Using the entries below, write out the line with "This screenshot has height=193, width=352.", the line with "Click the Kontrol", and every line in between, exactly as each is written.

_Dataset records_:
────────────────────────────────────────

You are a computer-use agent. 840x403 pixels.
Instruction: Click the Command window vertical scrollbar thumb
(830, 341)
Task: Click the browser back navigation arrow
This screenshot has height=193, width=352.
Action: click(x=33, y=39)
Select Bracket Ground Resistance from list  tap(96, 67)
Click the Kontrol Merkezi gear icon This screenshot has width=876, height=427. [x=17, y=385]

────────────────────────────────────────

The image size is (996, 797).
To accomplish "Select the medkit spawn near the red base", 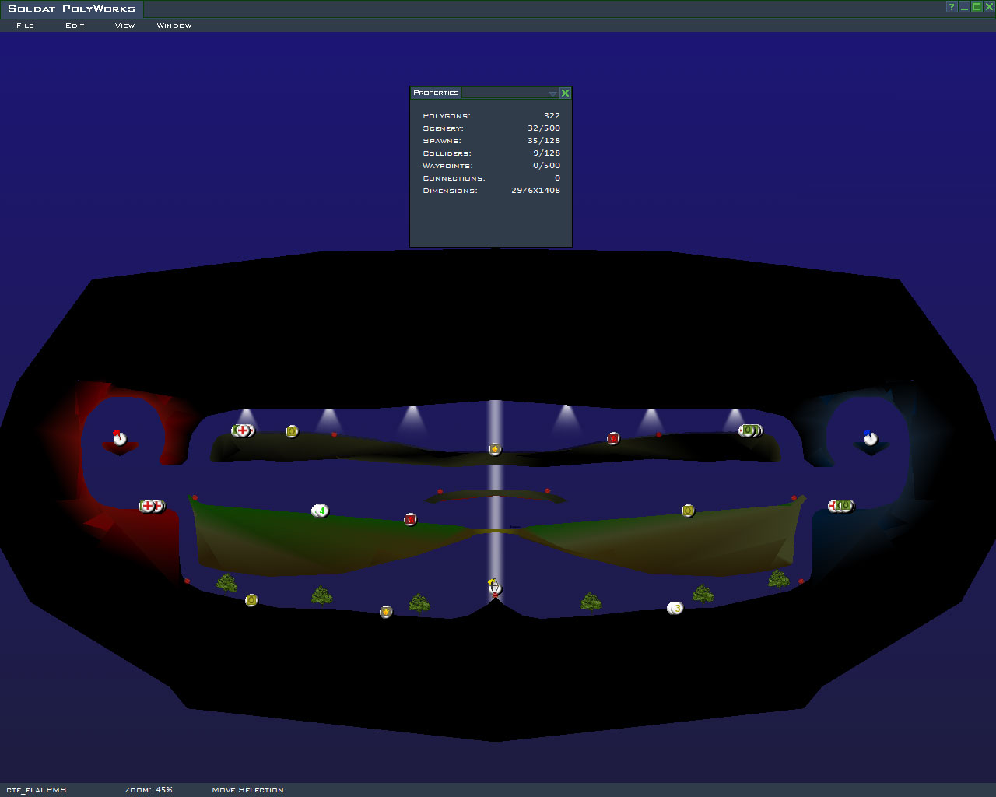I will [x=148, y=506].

────────────────────────────────────────

_Solution for this task_:
This screenshot has height=193, width=352.
Action: click(x=33, y=39)
Select Bracket Ground Resistance from list  tap(96, 67)
Click the Kontrol Merkezi gear icon This screenshot has width=876, height=427. [x=17, y=385]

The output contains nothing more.